Grandmas and scientists, students and politicians, natives and bureaucrats from Canada and the U.S. gathered last week with just one thing in common: an interest in the water of the Okanagan Basin — on both sides of the border.
More than 200 gathered in Osoyoos at a unique three-day event called the Osoyoos Lake Water Science Forum, which was kicked off with a reception hosted by the Osoyoos Indian Band Development Corporation Sunday afternoon at the Nk’Mip Desert Cultural Centre.
Governments and scientists brought information to the table from Fisheries and Oceans Canada, the Washington State Department of Ecology, the International Joint Commission, the provincial Ministry of Environment, the Okanagan Basin Water Board, regional districts and communities on both sides of the border, as well as a number of universities.
All gathered with the intent of working to improve the fate of a small, relatively shallow, nutrient-rich, warm desert lake that is the receiver of waters from as far north as Vernon in the Okanagan Valley.
Dr. Kim Hyatt, a research scientist with the federal DFO, noted Osoyoos Lake is like a big pool in a river. Its fate may be dominated by upstream factors because of its small size and it’s at the bottom of a large chain of lakes surrounded by farms and cities, he told delegates.
It was described by Vic Jensen of the environment ministry as a broad, slow-moving river system that runs through the valley, from Wood and Kalamalka lakes in the north, through Okanagan Lake, Skaha, Vaseux, and the Okanagan River to Osoyoos Lake.
That lake straddles the international border, and exits into the Okanogan River, with a different spelling, in Washington state, which is a vital part of the Columbia River system, and ultimately feeds into the Pacific Ocean.

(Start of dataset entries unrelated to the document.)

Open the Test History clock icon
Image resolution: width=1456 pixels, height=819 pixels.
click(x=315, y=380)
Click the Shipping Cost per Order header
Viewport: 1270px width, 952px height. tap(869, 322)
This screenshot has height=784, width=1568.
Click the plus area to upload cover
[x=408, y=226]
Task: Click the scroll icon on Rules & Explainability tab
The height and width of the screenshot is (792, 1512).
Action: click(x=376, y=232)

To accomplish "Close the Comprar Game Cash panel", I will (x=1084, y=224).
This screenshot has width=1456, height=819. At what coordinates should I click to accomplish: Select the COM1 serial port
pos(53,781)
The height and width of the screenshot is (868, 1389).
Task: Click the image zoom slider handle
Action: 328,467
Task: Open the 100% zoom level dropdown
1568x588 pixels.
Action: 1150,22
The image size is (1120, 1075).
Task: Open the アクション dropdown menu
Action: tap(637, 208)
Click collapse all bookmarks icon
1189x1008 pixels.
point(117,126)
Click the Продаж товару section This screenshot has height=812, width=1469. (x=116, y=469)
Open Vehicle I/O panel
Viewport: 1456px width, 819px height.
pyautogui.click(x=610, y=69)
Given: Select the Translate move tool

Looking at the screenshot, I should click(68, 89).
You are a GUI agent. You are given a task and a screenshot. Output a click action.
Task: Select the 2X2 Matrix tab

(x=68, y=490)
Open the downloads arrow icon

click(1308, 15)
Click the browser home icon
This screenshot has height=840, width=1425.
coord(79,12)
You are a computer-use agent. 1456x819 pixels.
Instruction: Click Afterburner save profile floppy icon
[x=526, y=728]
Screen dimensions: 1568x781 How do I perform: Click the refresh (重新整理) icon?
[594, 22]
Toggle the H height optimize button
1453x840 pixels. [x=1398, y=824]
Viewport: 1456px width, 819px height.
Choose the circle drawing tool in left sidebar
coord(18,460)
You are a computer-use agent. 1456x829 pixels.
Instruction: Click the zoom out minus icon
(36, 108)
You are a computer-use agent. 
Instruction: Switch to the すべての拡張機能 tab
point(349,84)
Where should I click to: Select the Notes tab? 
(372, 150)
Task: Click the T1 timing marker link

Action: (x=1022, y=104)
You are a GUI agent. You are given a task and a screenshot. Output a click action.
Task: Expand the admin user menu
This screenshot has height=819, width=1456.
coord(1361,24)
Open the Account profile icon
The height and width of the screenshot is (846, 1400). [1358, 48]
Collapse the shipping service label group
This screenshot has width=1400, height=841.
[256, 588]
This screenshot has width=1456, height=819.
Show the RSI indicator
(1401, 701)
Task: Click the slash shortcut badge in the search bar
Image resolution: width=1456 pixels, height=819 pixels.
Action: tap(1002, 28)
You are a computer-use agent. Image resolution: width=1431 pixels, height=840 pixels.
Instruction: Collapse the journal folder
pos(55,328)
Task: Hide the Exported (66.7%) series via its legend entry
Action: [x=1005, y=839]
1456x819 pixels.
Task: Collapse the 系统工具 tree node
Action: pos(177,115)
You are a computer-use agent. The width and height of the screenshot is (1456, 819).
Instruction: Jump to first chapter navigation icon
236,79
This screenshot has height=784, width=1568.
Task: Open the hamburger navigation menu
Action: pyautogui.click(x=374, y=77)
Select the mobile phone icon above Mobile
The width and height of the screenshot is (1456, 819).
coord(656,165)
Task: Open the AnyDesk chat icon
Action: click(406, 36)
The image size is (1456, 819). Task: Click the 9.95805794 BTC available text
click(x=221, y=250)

The interconnectedness exhibited during the forum was illustrated during the opening in a brief talk by Charlotte Sanders, a councillor with the Osoyoos band, who pointed out that snakes are an important part of the desert. “Snakes take care of mice, but mice plant the sage seeds by taking them deep into the soil. It’s a fine line between the existence of everything in the desert.”
Modesta Betterton, an elder of the Osoyoos Indian Band welcomed delegates by pointing out that water is life. “If you walked in my shoes, you’d know you must never do anything disrespectful around the river or water. There are many legends around water, and about the salmon.
“I’m glad someone’s waking up to the fact the water needs cleaning up,” she added.
She then gave a blessing, asking the creator “to bless each and every one of you and to help you work together for a solution.”
Okanagan Nation Alliance biologist Howie Wright talked about the need for partnerships between scientists, governments and nations; for cultural and public awareness and education; co-operation and collaboration to work on habitat restoration and the restoration of the sockeye salmon to the upper parts of the Okanagan system.
He said they have embarked on a 12-year program to reintroduce sockeye to Skaha Lake.
Chris Fisher of Colville Confederated Tribes fish and wildlife, said the international boundary is only a political border, not one that is recognized by the tribes on both sides of it, or by the fish and wildlife that pass over it, unrestricted.
“Our tribes are focused on trying to rehabilitate the river,” he said. “We’ll do anything reasonable to recovering the resources of the Okanogan River system,” he added.
Lionel Dallas, a director of the Osoyoos Lake Water Quality Society, said the water quality of Osoyoos Lake, as tested during last week’s weekly sampling, is terrible.
“You used to be able to see the rocks on the bottom of the lake, 30 feet below. Those rocks are covered in yellow now,” he said. Last week’s sampling with a secchi disk showed water clarity only seven feet below the surface.
Dr. Ken Hall told delegates the lake is a reflection of what happens in the watershed, while the sediments tell its history.
Recreating and growing crops in a watershed will have impacts, he warned, noting that a lake is a mosaic of the land uses around it.
Osoyoos is one of the biggest deserts in Canada, and is a “botanists’ wonderland,” he said.
“It’s a beautiful landscape of wildflowers and birds. Such a beautiful watershed must be protected,” he said.
A lake is the depression collecting everything in the watershed, including agricultural runoff, pollution from motorboats, septic field effluent and urban stormwater, he said.
He expressed concern about the septic systems clustered around the Oliver to Osoyoos lowlands on the west side of the valley, because the soils are sandy and gravelly so effluent will flow more quickly through them and into the Okanagan system.
Many people don’t have their systems serviced regularly either, he said.
Climate is also a factor, he noted. When urban stormwater flows after a long dry period between storms, there are higher levels of contaminants in the runoff, he said.
Contaminants in the water vary from trace metals, oil and grease, to pesticides and endocrine disruptors, detergents, pesticides, to plasticizers and hormones, he warned.
Managing water is a balancing act: between inflow and outflow; fish and wildlife and humans; between water for life and water for industrial and recreational purposes; between adequate quantity and satisfactory quality; between surface and groundwater sources—and they’re all connected.